# Selected passage

^^^^^^^^

Vice Governor of West Sumatra
- In office 15 August 2005 – 23 October 2009

Personal details
- Born: 9 June 1942 Bukittinggi, Japanese-occupied Dutch East Indies
- Died: 28 July 2018 (aged 76) Padang, Indonesia

= Marlis Rahman =

Indonesian politician and academic (1942–2018)

Marlis Rahman (9 June 1942 – 28 July 2018) was an Indonesian politician and academic. He served as Governor of West Sumatra for eight months between 2009 and 2010, and before that as the province's vice governor between 2005 and 2009. He was previously the rector of Andalas University.
==Early life and academic career==
Rahman was born on 9 June 1942 in Bukittinggi, as the youngest of five children. His father was Malin Batuah, a cart driver, and his mother Lian was a housewife. He completed his elementary, middle and high school educations in state schools in Bukittinggi, before continuing his studies to Andalas University. While in Andalas, he was active in the student body, and later the organizations KAMI and the Muslim Students' Association. He was later sent to the Bandung Institute of Technology to complete his degree, and he obtained his bachelor's in Biology in 1970. He then worked in the biology department within Andalas, becoming the department secretary in the mid-1970s. In 1977, he became the school director at the Semen Padang High School.

In 1978, Rahman became the head of Andalas' faculty of natural sciences, and remained so until 1983. He later continued his studies at Ohio University, receiving his master's in botany and later a PhD in 1989. Returning to Andalas, he continued to serve as faculty head between 1990 and 1994. In 1997, he became the university's rector.

^^^^^^^^

# Dataset records
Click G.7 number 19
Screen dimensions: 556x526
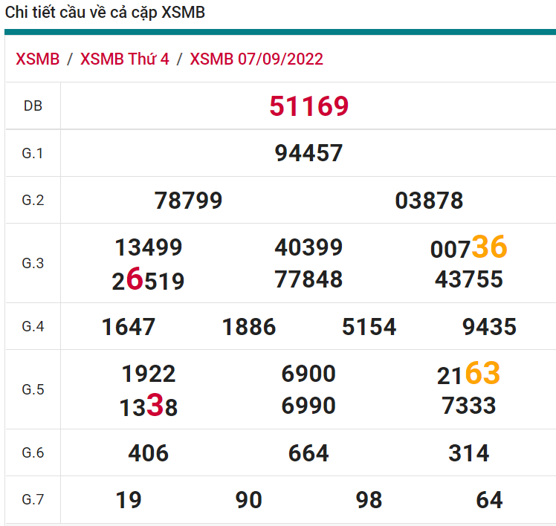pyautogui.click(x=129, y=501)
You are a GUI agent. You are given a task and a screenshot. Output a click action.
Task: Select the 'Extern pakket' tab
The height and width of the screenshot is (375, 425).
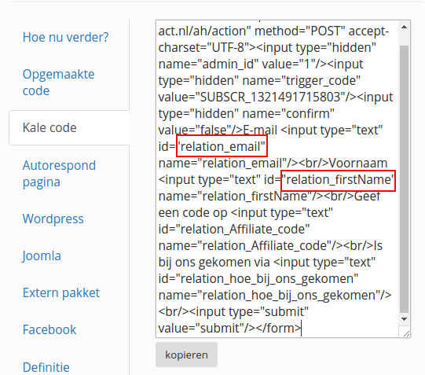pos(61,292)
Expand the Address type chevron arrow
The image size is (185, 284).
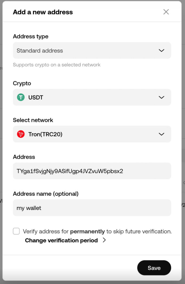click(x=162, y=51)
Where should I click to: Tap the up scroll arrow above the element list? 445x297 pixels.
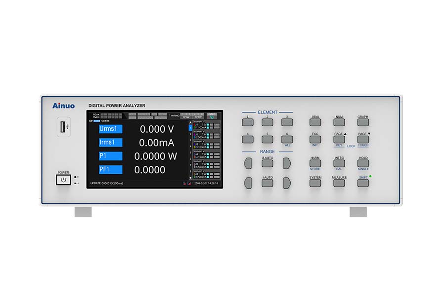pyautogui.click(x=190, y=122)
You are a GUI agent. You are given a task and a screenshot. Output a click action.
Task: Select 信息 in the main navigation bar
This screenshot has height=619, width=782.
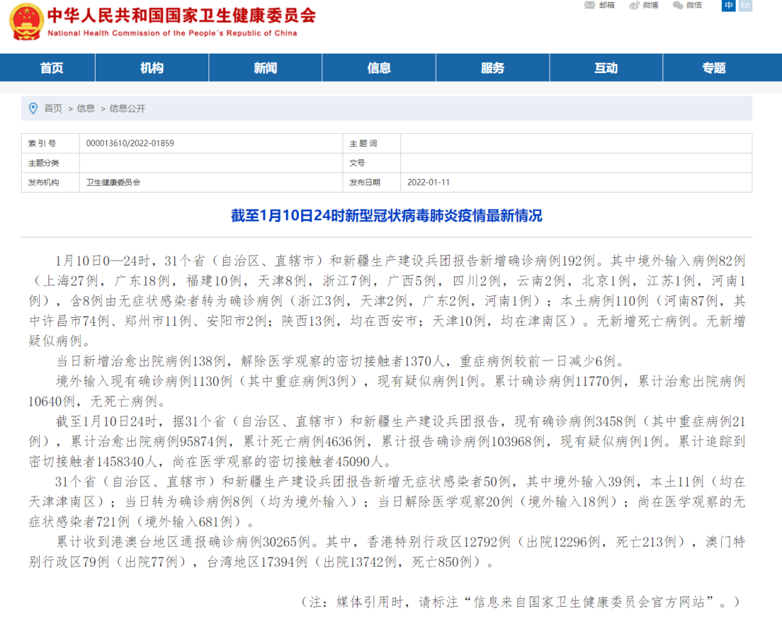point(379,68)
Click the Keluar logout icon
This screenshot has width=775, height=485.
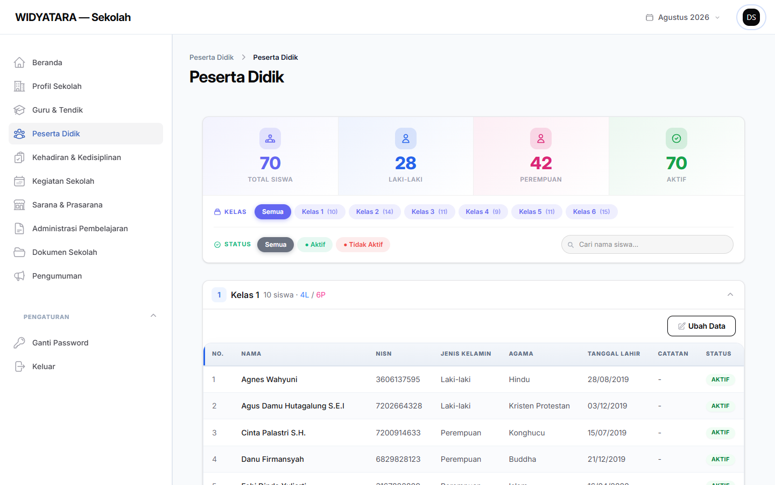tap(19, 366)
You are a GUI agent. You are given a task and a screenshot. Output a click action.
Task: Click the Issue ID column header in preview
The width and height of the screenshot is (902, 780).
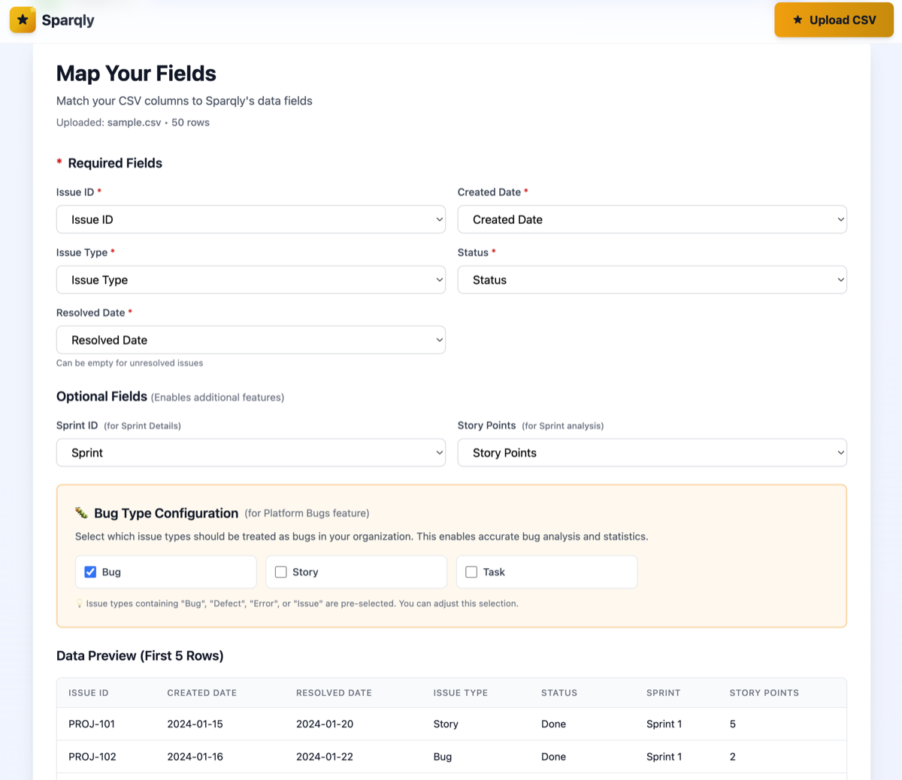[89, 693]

^^^^^^^^

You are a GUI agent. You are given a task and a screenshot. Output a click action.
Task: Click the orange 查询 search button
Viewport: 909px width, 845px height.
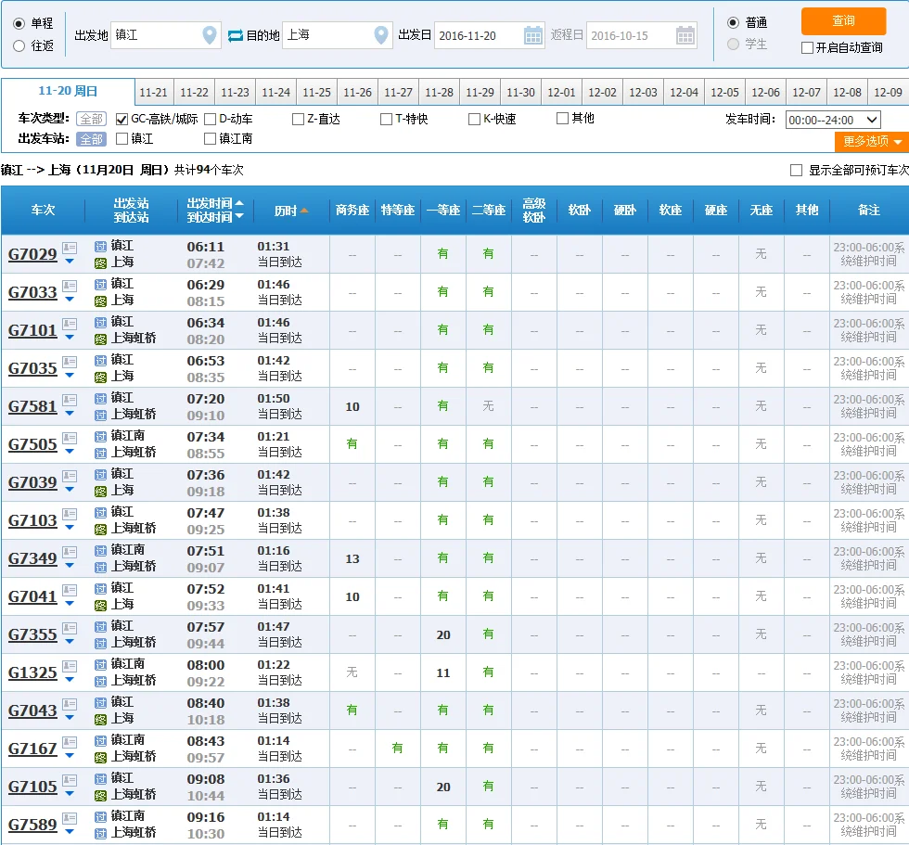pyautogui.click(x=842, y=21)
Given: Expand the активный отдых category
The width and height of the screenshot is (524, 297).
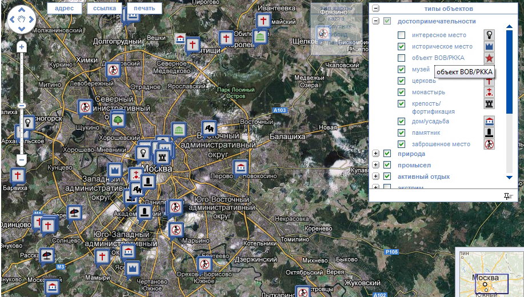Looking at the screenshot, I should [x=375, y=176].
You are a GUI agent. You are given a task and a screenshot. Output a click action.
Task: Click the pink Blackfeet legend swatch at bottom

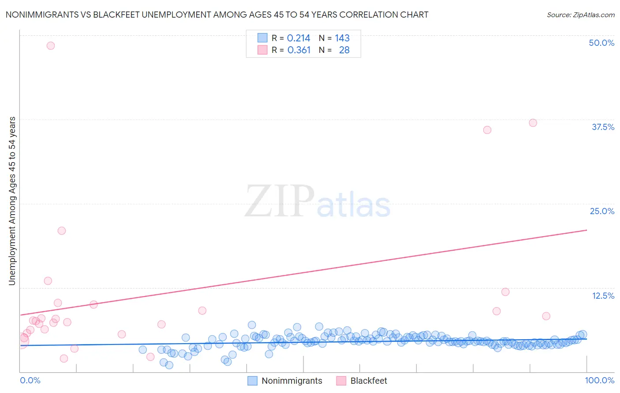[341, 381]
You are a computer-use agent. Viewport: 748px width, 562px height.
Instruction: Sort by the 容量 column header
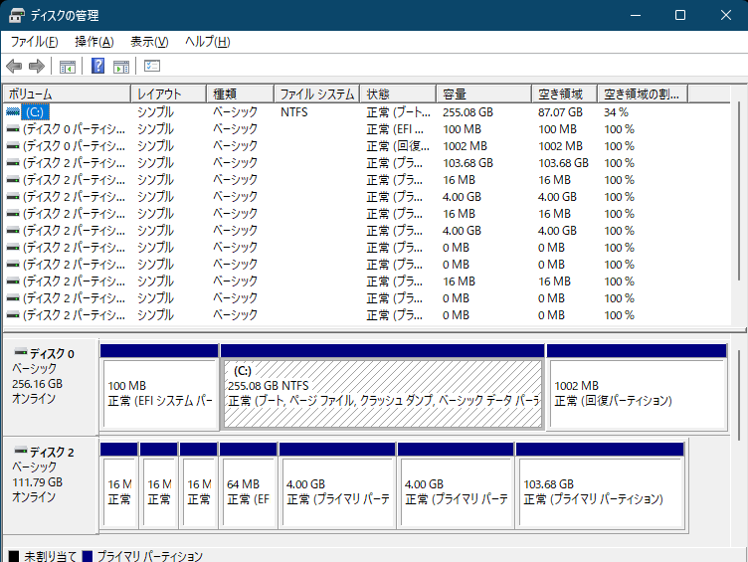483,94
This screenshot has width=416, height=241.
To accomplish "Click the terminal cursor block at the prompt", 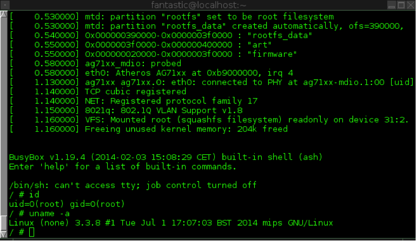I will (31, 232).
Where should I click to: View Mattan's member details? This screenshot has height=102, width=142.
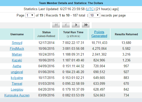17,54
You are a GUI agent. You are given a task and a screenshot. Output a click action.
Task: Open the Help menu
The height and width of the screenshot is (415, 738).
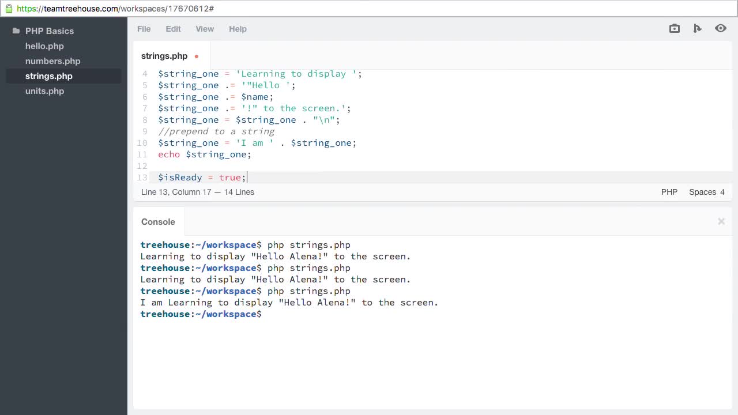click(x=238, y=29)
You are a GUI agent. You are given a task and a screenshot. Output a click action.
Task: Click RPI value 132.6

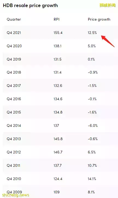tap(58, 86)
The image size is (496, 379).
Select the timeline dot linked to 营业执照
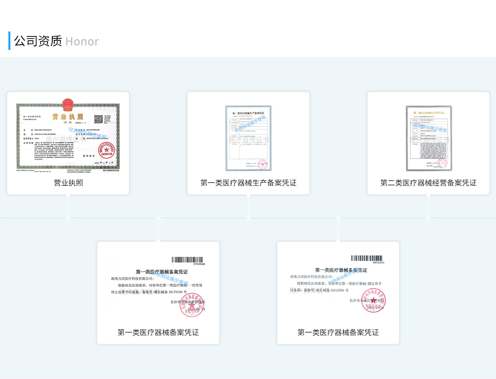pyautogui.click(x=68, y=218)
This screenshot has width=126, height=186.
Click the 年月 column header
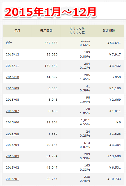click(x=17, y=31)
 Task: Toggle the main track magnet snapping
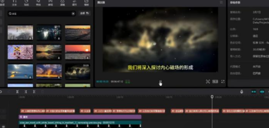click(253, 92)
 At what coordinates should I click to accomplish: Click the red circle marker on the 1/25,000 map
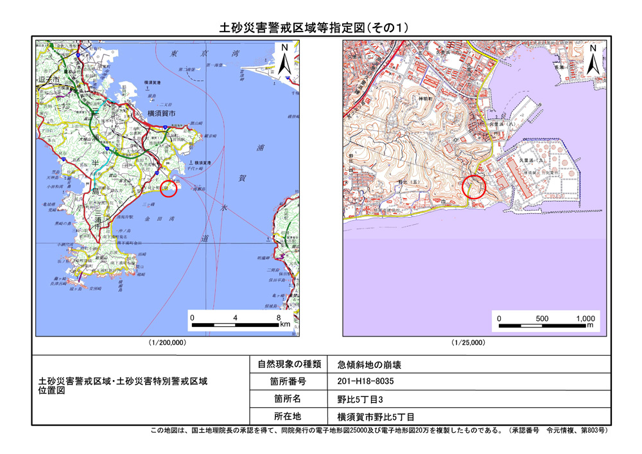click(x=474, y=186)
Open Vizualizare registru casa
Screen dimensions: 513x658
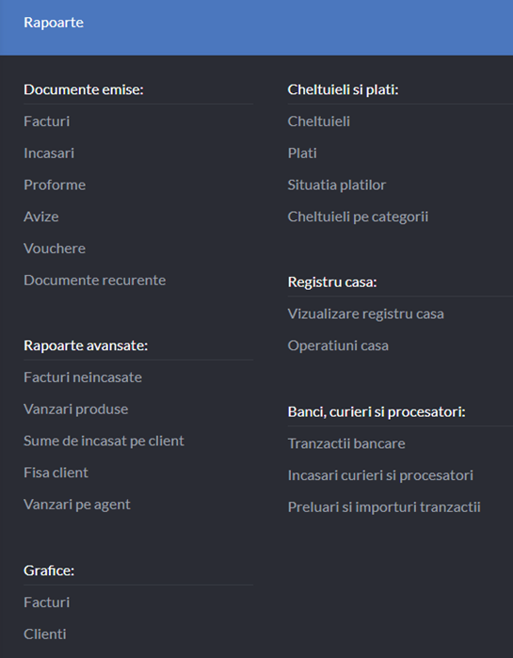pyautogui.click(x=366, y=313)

^^^^^^^^

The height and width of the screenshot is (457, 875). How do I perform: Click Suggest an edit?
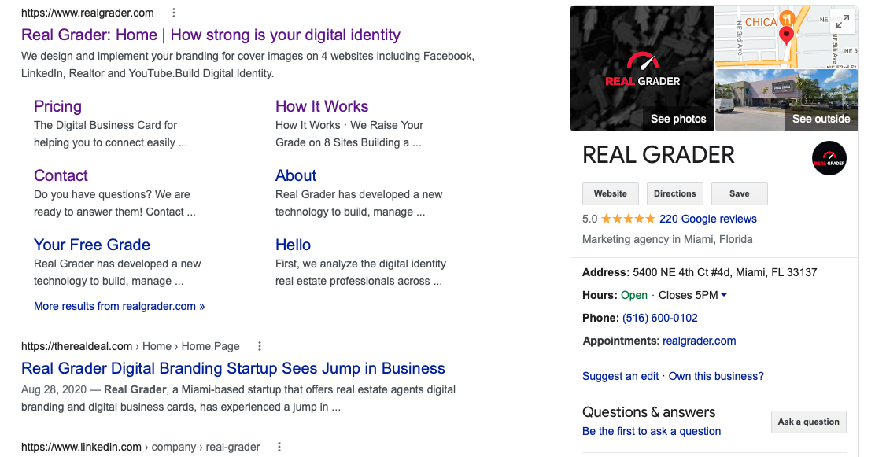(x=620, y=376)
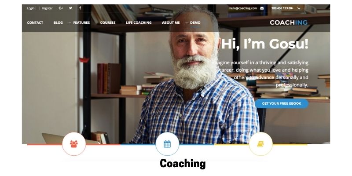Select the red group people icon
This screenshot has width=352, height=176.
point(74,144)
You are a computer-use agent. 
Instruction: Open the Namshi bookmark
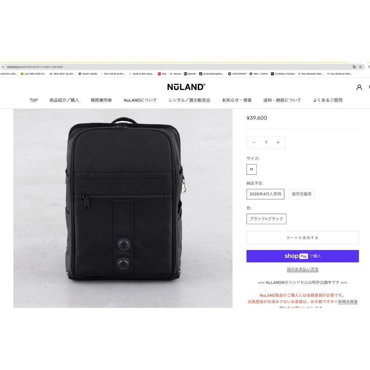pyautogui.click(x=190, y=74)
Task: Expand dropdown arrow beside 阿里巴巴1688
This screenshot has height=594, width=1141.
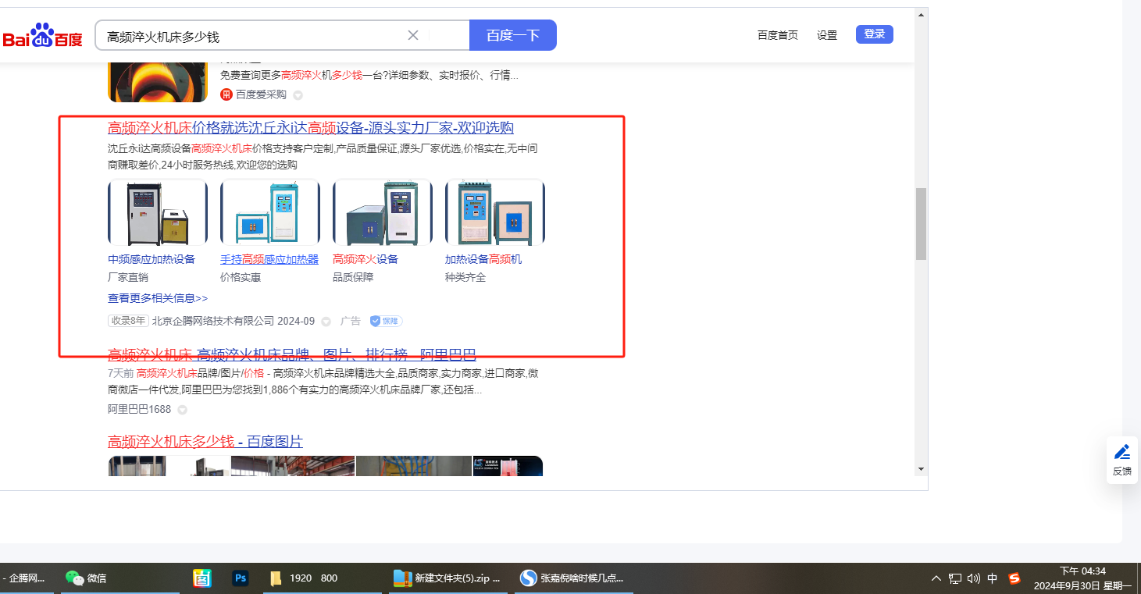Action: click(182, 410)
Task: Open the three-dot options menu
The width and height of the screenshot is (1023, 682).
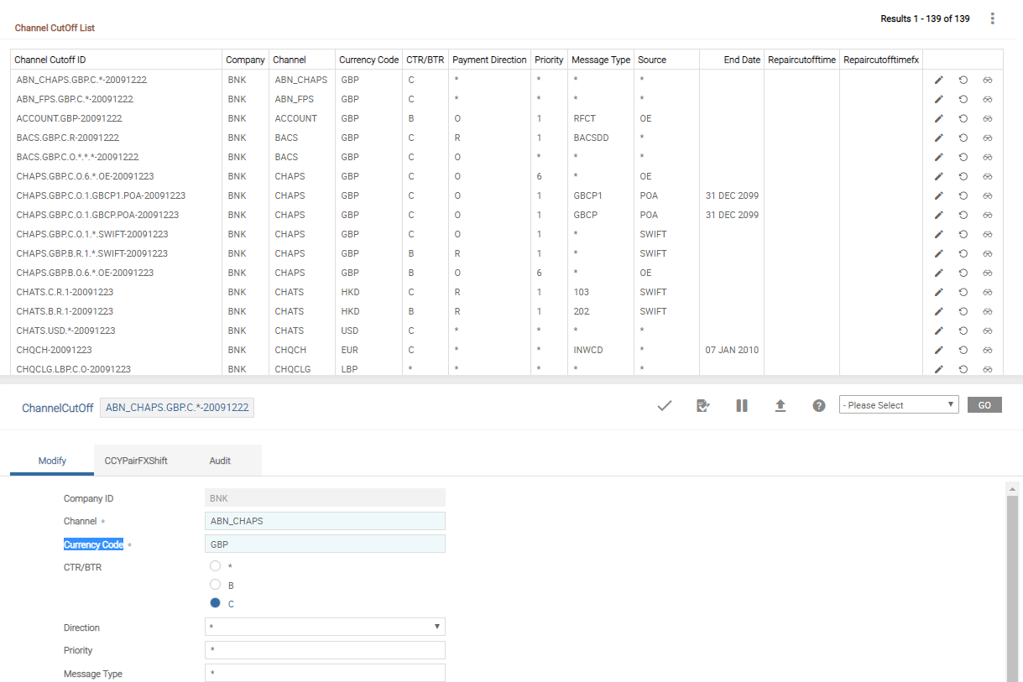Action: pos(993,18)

^^^^^^^^

From the Marlis Rahman biography above, write out the passage word for word, beginning at the words "Vice Governor of" and stopping after "of Andalas University.".

Vice Governor of West Sumatra
- In office 15 August 2005 – 23 October 2009

Personal details
- Born: 9 June 1942 Bukittinggi, Japanese-occupied Dutch East Indies
- Died: 28 July 2018 (aged 76) Padang, Indonesia

= Marlis Rahman =

Indonesian politician and academic (1942–2018)

Marlis Rahman (9 June 1942 – 28 July 2018) was an Indonesian politician and academic. He served as Governor of West Sumatra for eight months between 2009 and 2010, and before that as the province's vice governor between 2005 and 2009. He was previously the rector of Andalas University.